## AIM OF THE EXERCISE
Set down, word for word, the portion of the board-breaking post below that begins at "Did I successfully" and ends after "earning my blackbelt.".

## DOCUMENT EXCERPT
Segment Open
Wednesday, 26 October 2022

Board Breaking




Board breaking is an important part of our curriculum and is either loved or feared by many students. I myself fall into the latter category. I've been apprehensive and stressed by the thought of breaking boards. Anxiety took over prior to our recent break-a-thon to the point where I seriously considered just sitting on the sidelines and watching everyone else. I know if I sit and watch I will feel more comfortable, but I will also regret not pushing myself and missing out on the opportunity and lessons to be learned. The rational part of my brain reminds me that #1 I've done this before successfully, #2 its not life or death and #3 I may even enjoy myself.  

The pandemic has been beneficial to me in some ways. Allowing me to develop and grow safely within my bubble and reducing my anxiety.  On the other hand some of the forward momentum I had gained prior to the pandemic has been lost or delayed. So it's times like board breaking that I feel like I'm starting over.

Did I successfully get through the break-a-thon with at least 10 breaks? Yes. How did I feel afterwards? A mixture of relief and also knowing it was not as bad as I envisioned in my head. I am still very uncomfortable with the idea of breaking actual boards though. Afterwards I had even voiced out loud that I would be fine not being a black belt if it meant not having to do the required board breaks. That's my anxiety speaking for me and also not true because knowing myself, I know I would never let something like the board breaks stand in my way of earning my blackbelt.
Segment Closed
## SOURCE MATERIAL
Segment Open
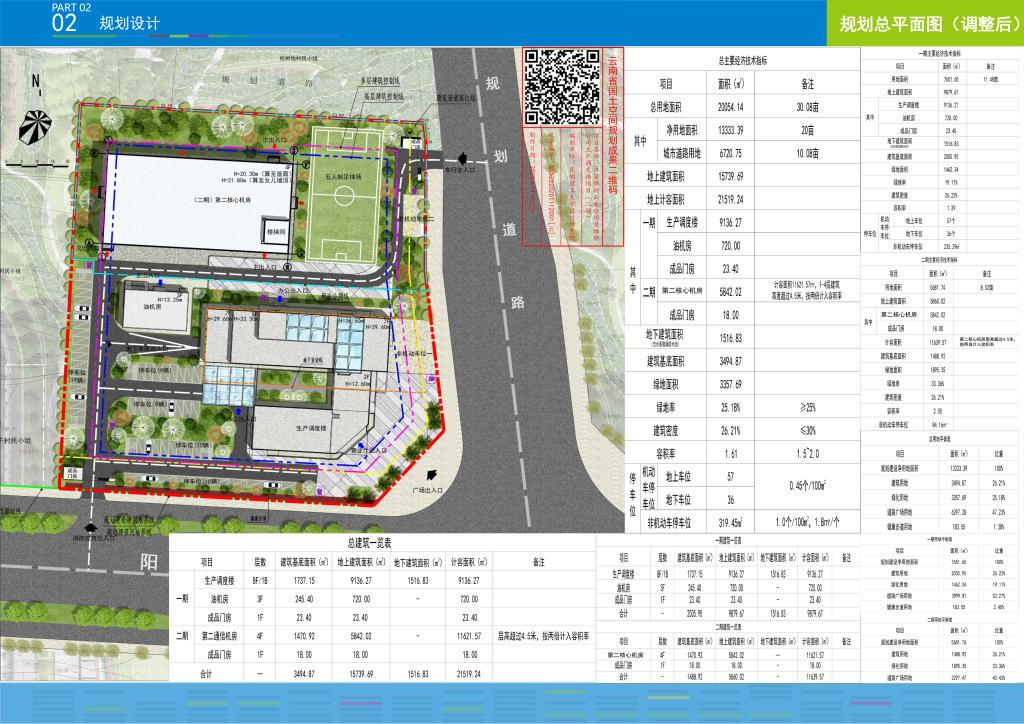Click the 一期主要经济技术指标 small table title
The image size is (1024, 724).
[x=937, y=51]
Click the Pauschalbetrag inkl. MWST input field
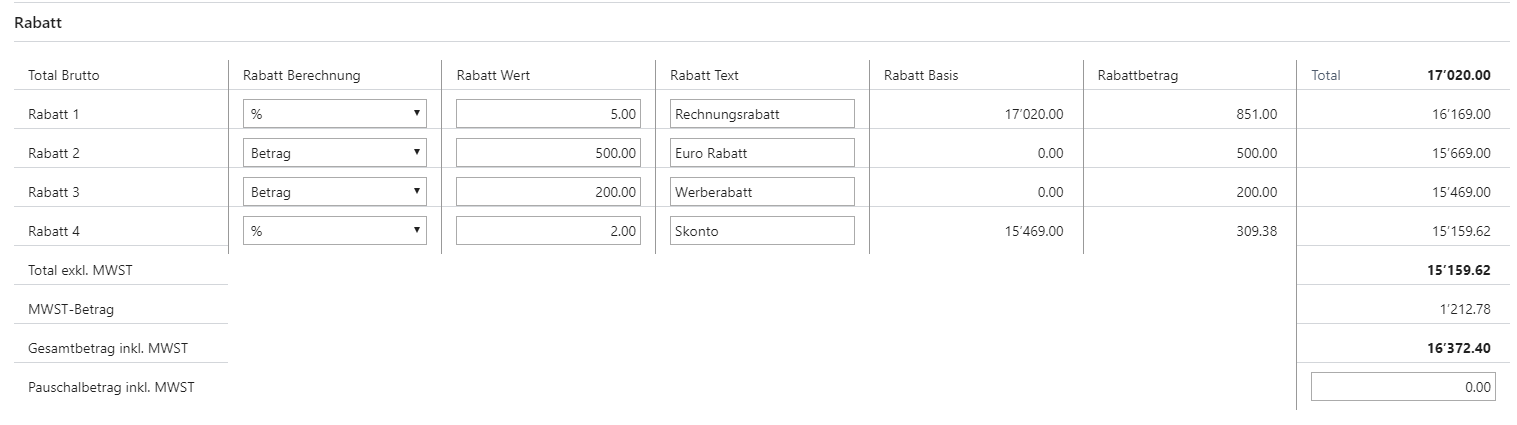Image resolution: width=1517 pixels, height=425 pixels. tap(1403, 387)
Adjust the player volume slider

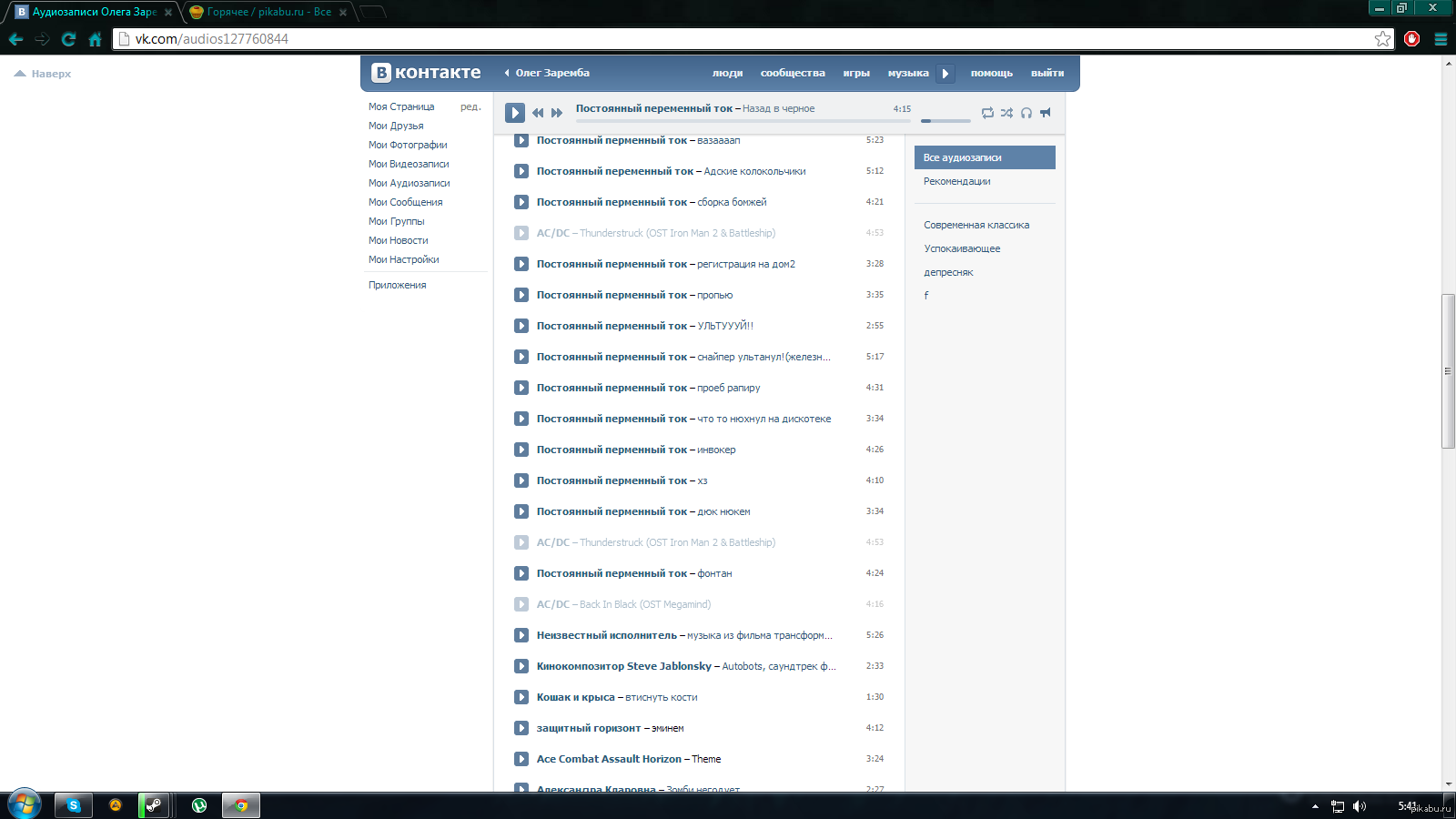coord(945,120)
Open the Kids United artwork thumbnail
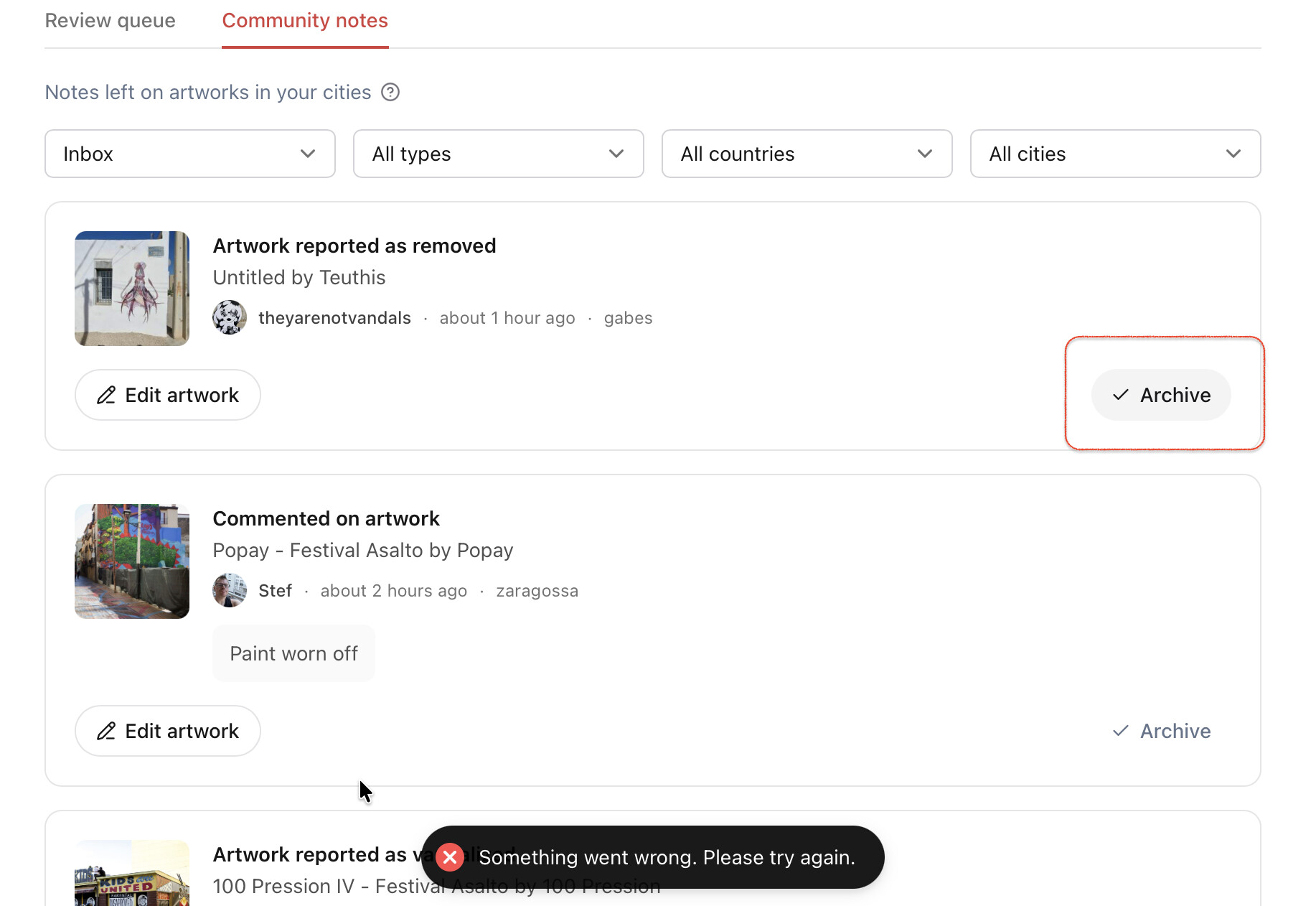1316x906 pixels. coord(132,873)
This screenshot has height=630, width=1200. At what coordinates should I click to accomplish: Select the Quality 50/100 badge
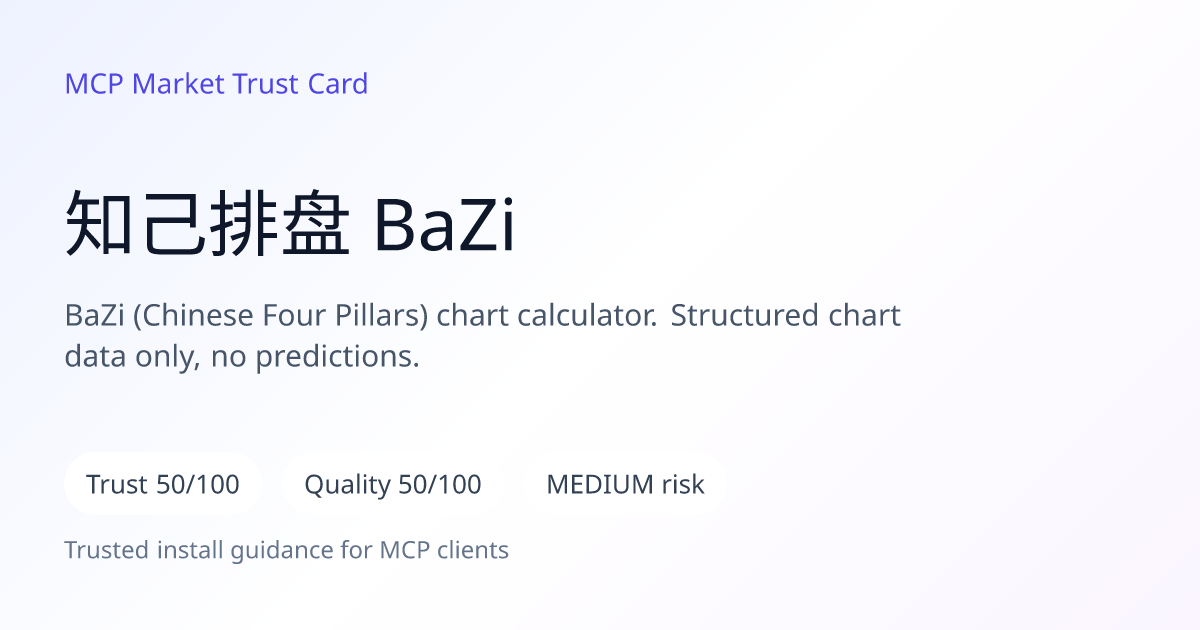[393, 484]
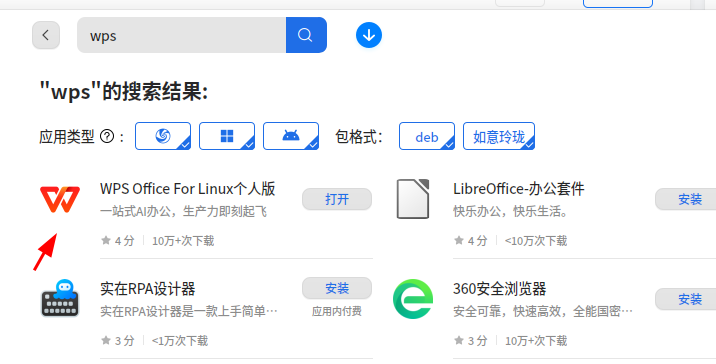Install 360安全浏览器 via 安装 button
This screenshot has width=716, height=364.
[686, 299]
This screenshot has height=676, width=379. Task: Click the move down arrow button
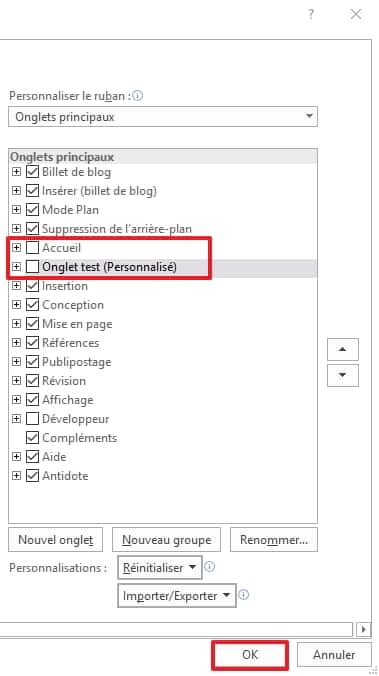coord(343,376)
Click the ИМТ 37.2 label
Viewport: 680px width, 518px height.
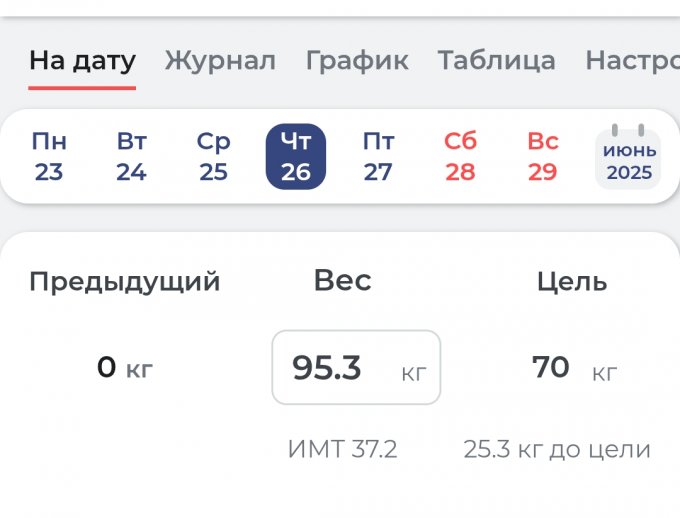[x=342, y=450]
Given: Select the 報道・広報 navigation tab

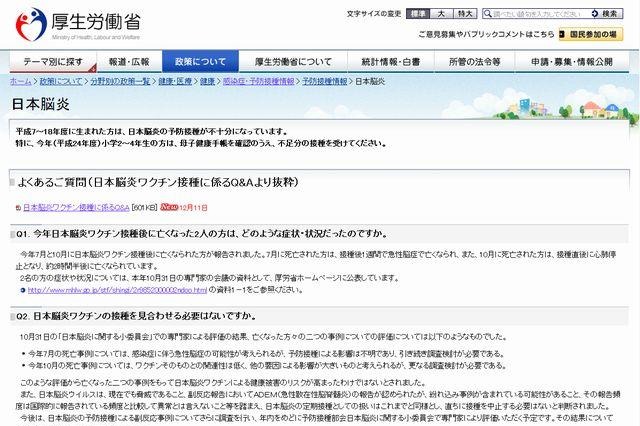Looking at the screenshot, I should pyautogui.click(x=129, y=61).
Segment Closed
## ANSWER SECTION
Did I successfully get through the break-a-thon with at least 10 breaks? Yes. How did I feel afterwards? A mixture of relief and also knowing it was not as bad as I envisioned in my head. I am still very uncomfortable with the idea of breaking actual boards though. Afterwards I had even voiced out loud that I would be fine not being a black belt if it meant not having to do the required board breaks. That's my anxiety speaking for me and also not true because knowing myself, I know I would never let something like the board breaks stand in my way of earning my blackbelt.